**AIM OF THE EXERCISE**
Arrange the listing below, from its first line through the line containing "real (777, 135)", as a JSON list of strings with one string per line, omitting blank lines. Leave the pictures out of the result.

* * * * *

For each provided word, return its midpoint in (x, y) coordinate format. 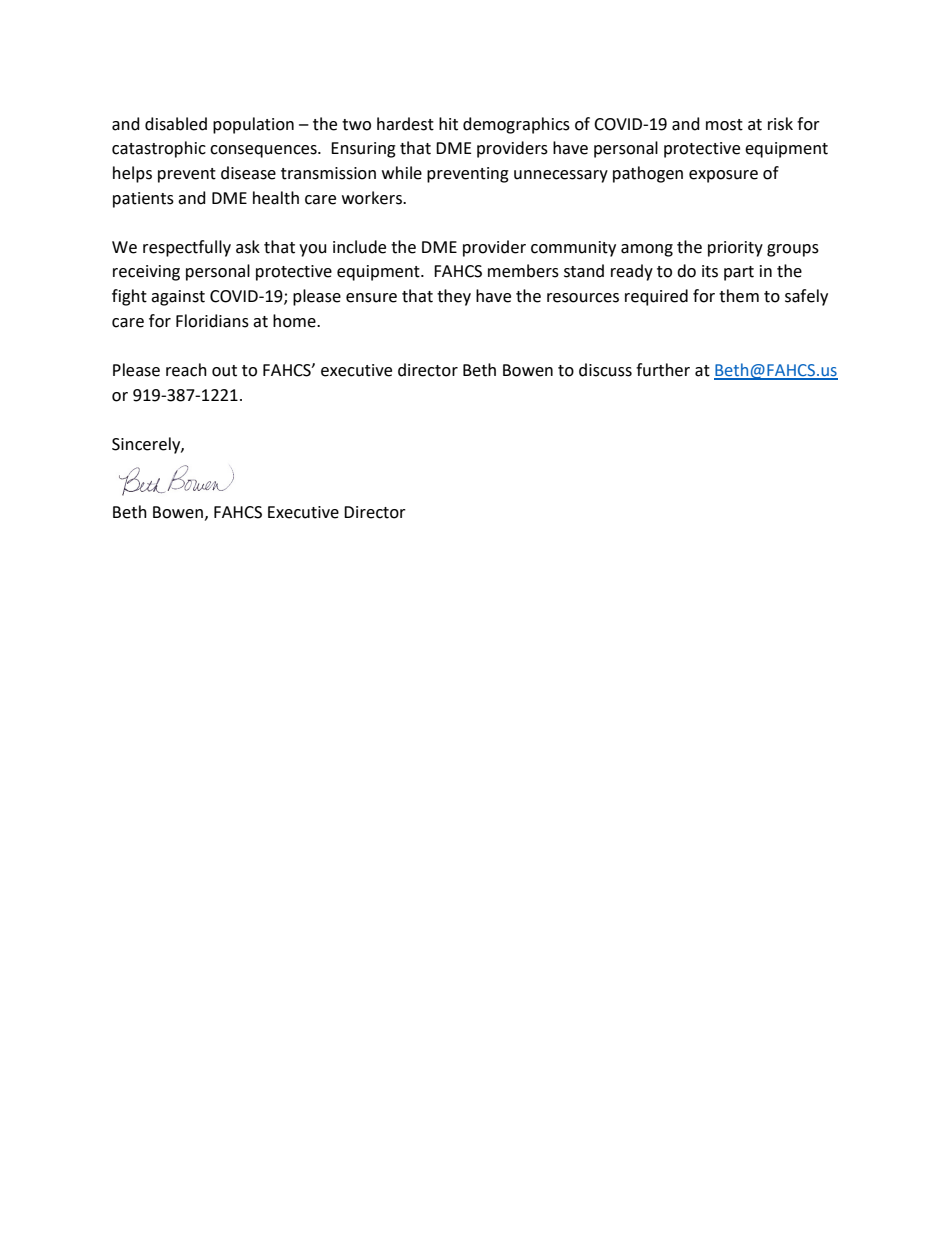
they (454, 297)
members (523, 271)
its (710, 271)
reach (186, 370)
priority (735, 249)
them (739, 296)
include (359, 247)
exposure (723, 176)
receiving (146, 273)
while (402, 173)
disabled (176, 124)
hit (448, 124)
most (724, 125)
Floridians (212, 321)
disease (248, 173)
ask (248, 247)
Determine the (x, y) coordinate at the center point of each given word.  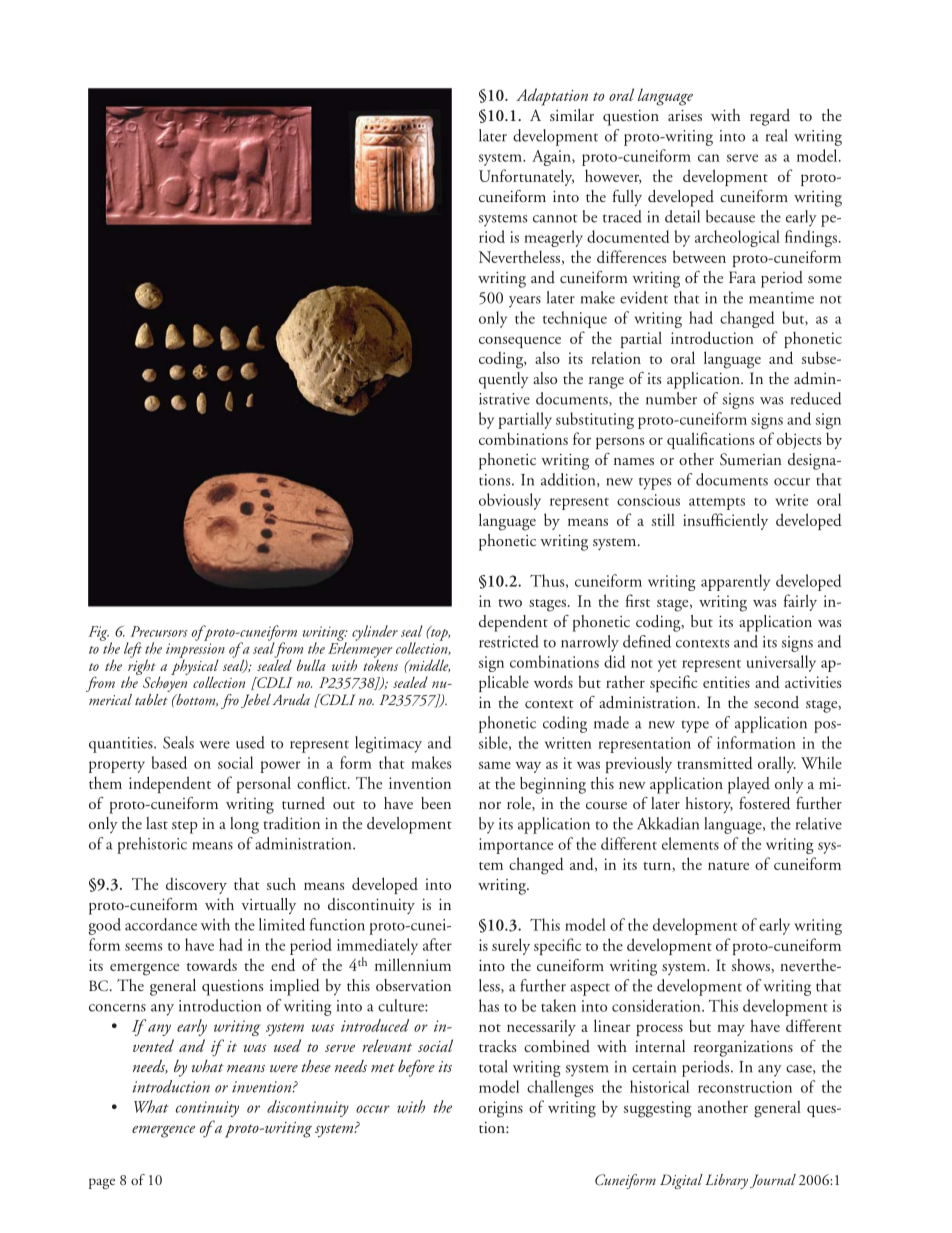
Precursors (158, 631)
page (102, 1183)
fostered (764, 803)
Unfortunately (526, 177)
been (436, 803)
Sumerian (751, 459)
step (185, 827)
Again (552, 158)
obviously (510, 501)
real (777, 135)
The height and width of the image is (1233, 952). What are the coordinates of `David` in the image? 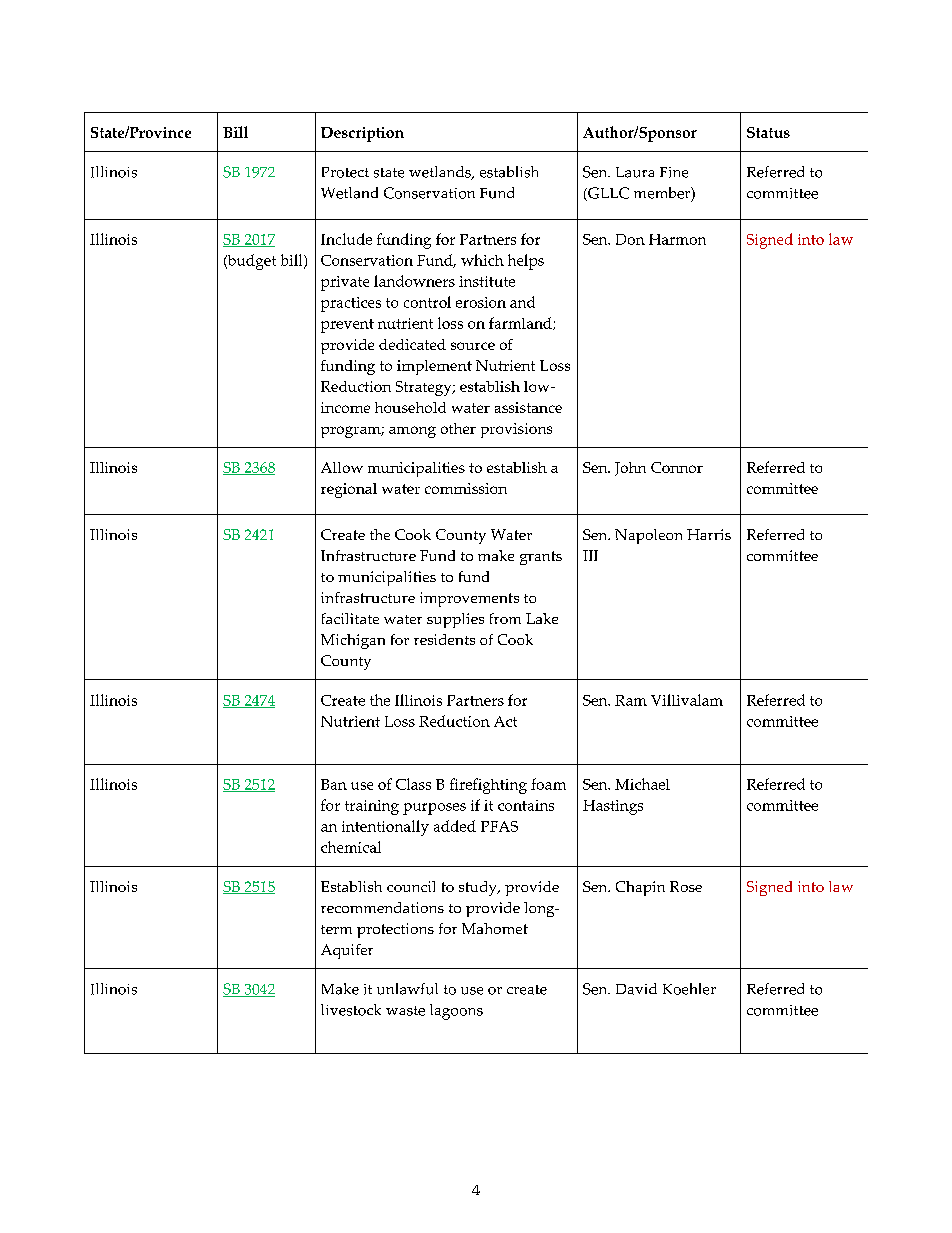 It's located at (636, 989).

* * * * *

**SOLUTION FOR THIS EXERCISE**
[
  "For each provided word, return its midpoint in (x, y) coordinate format. ",
  "they (454, 297)",
  "members (523, 271)",
  "its (710, 271)",
  "reach (186, 370)",
  "priority (735, 249)",
  "them (739, 296)",
  "include (359, 247)",
  "exposure (723, 176)",
  "receiving (146, 273)",
  "while (402, 173)",
  "disabled (176, 124)",
  "hit (448, 124)",
  "most (724, 125)",
  "Floridians (212, 321)",
  "disease (248, 173)",
  "ask (248, 247)",
  "Determine the (x, y) coordinate at the center point of each given word.  ",
  "Precursors (158, 631)",
  "page (102, 1183)",
  "fostered (764, 803)",
  "Unfortunately (526, 177)",
  "been (436, 803)",
  "Sumerian (751, 459)",
  "step (185, 827)",
  "Again (552, 158)",
  "obviously (510, 501)",
  "real (777, 135)"
]